■ ABOUT THIS EXERCISE: Needed from the data below: every line from the one with "Given: Click the" up to and including the one with "You are a computer-use agent. The width", repeated exactly and with nothing else.

____________

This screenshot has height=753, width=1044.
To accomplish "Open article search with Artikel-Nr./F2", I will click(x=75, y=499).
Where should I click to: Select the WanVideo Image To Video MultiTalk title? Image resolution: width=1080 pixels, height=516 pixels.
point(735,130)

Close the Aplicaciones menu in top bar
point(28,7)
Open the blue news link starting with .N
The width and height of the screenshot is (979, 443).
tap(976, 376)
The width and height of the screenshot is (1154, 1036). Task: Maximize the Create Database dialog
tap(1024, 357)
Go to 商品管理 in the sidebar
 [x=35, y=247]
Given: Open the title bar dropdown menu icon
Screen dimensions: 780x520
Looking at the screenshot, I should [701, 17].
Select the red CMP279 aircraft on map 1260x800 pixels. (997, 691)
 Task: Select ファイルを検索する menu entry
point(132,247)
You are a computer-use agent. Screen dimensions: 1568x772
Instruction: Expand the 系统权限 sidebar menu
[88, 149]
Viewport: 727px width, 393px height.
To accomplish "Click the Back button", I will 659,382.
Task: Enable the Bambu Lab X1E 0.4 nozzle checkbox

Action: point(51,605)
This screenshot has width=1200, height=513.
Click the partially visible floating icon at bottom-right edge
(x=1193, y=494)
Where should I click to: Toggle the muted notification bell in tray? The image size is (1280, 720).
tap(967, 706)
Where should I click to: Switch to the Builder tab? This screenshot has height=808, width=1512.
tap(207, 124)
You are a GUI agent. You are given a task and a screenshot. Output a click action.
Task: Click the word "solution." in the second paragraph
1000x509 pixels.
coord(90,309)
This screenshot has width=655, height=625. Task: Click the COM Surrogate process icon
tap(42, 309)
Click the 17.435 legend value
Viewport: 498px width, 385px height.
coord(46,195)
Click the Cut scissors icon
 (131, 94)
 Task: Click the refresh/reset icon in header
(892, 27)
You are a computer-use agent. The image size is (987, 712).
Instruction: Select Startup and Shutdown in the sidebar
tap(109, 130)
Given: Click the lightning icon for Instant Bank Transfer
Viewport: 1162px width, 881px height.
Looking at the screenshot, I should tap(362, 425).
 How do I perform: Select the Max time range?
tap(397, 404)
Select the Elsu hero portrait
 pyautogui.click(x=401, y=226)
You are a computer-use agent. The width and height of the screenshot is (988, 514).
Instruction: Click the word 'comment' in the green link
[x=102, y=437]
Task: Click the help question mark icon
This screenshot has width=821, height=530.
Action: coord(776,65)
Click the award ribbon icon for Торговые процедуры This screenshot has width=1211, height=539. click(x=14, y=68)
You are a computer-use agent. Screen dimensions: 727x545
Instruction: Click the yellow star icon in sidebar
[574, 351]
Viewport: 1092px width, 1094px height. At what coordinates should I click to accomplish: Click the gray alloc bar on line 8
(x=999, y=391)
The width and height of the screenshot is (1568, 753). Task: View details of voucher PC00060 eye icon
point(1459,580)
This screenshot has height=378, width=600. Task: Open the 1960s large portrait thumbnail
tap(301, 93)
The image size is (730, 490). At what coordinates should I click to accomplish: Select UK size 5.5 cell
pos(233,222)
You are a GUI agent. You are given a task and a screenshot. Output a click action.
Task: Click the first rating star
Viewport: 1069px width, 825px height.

____________

■ ANSWER TO THIS TASK:
Given: Click the lightning icon for Instant Bank Transfer
Viewport: 1162px width, 881px height.
Looking at the screenshot, I should tap(362, 425).
 How do I perform: Select the Max time range?
tap(397, 404)
Select the Elsu hero portrait
 pyautogui.click(x=401, y=226)
You are a computer-use agent. The width and height of the screenshot is (988, 514).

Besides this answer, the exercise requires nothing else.